Anti-cancer effect of cyclo (Pro-Tyr) was previously reported against both MCF-7 and MDA-MB-231 cells. The results in this study showed potency against similar cancer cell lines. A previous study reported that two novel types of proline-containing DKPs,cyclo (-Pro-Tyr) and cyclo (-Pro-Phe), derived by actinobacteria Pseudonocardia endophytica VUK-10 showed antimicrobial and anticancer activities against MCF-7 and MDA-MB-231 cells, human ovarian cystadenocarcinoma (OAW-42) and human cervical cancer(HeLa). Although both compounds exhibited potent cytotoxicity against all tested cell lines, cyclo (-Pro-Tyr) displayed a greater potency against MDA-MB-231 cells (IC50< 10 μM)[44]. Another previous study showed that cyclo (-Pro-Tyr) had greater concentration-dependent growth inhibitory activity against MCF-7 cells, compared to HT-29 and HeLa cells[41]. Based on the anticancer properties showed by cyclo (-Pro-Tyr), we postulated that the cytotoxic effects of B.humi extract on MCF-7 and MDA-MB-231 cells are possibly due to the presence of cyclo (Pro-Tyr) or synergistic interactions between several compounds. It is suggested that synergistic effects of various compounds in the extract may influence their effectiveness or cytotoxicity on cancer cell lines. In the present study, in vivo study and the synergistic cytotoxic activity of the combination of purified DKP were not able to carry out due to the difficulty of obtaining a sufficient amount of pure compounds, as B. humi is psychrotolerants actinobacteria with a slower growth rate.

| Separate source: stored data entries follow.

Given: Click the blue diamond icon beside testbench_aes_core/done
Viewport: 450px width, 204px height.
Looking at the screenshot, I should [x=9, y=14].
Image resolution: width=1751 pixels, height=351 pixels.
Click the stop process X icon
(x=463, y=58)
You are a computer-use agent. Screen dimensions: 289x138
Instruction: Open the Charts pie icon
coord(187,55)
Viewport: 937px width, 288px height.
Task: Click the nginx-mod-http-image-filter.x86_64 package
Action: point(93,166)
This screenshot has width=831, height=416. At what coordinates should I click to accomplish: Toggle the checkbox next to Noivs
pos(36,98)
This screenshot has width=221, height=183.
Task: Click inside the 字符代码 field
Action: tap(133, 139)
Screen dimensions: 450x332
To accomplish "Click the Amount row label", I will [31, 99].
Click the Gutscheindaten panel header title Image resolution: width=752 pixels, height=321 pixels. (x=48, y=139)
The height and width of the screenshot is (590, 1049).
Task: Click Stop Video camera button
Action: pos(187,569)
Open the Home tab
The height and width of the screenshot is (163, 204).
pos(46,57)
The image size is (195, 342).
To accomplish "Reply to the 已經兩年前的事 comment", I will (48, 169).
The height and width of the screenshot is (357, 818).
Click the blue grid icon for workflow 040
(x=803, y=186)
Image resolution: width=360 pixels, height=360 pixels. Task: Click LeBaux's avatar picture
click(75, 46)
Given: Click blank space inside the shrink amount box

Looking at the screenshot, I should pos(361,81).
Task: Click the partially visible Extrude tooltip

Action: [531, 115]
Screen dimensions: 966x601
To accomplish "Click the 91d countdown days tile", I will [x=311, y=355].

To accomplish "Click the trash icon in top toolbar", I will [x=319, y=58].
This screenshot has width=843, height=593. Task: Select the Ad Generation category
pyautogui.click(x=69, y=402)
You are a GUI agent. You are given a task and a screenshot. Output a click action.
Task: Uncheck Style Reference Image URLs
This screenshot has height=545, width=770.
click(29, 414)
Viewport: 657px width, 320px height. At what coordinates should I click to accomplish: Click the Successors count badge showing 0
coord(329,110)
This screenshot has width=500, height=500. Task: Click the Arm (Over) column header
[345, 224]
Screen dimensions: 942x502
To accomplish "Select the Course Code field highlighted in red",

In summary, this report showed that EA-BH was cytotoxic against both MCF-7 and MDA-MB-231 cells in a time- and concentrationdependent manner. Through bioassay-guided fractionation, DCM-F2 was identified as the most promising fraction responsible for the cytotoxic activity of EA-BH. Our data demonstrate that DCM-F2 induced cytotoxic activity against MCF-7 and MDA-MB-231 cells by activating apoptotic cell death and cell cycle arrest, which in turn activates caspase-dependent or independent mechanisms. A compound isolated from DCM-F2, identified as cyclo (Pro-Tyr), was the most cytotoxic and selective against MCF-7 cells.

Conflict of interest statement

The authors declare no conflict of interest in this work.

Acknowledgments

The authors would like to thank Malaysia Antarctic Research Program (MARP) and Instituto Antarctico Ecuatoriano (INAE)for the expedition; Department of Biomedical Science, Faculty of Medicine and Health Sciences, Universiti Putra Malaysia, and Faculty of Science and Technology, Universiti Kebangsaan Malaysia for the facilities.

Funding

This research was funded by Yayasan Penyelidikan Antartica Sultan Mizan (YPASM) and University Putra Grant.

Authors’ contributions

CYY conducted experiments, analyzed data, and wrote the manuscript. ARR and RMK contributed to fractionation and chemical characterization. YKC contributed to funding acquisition and supervised all the experiments.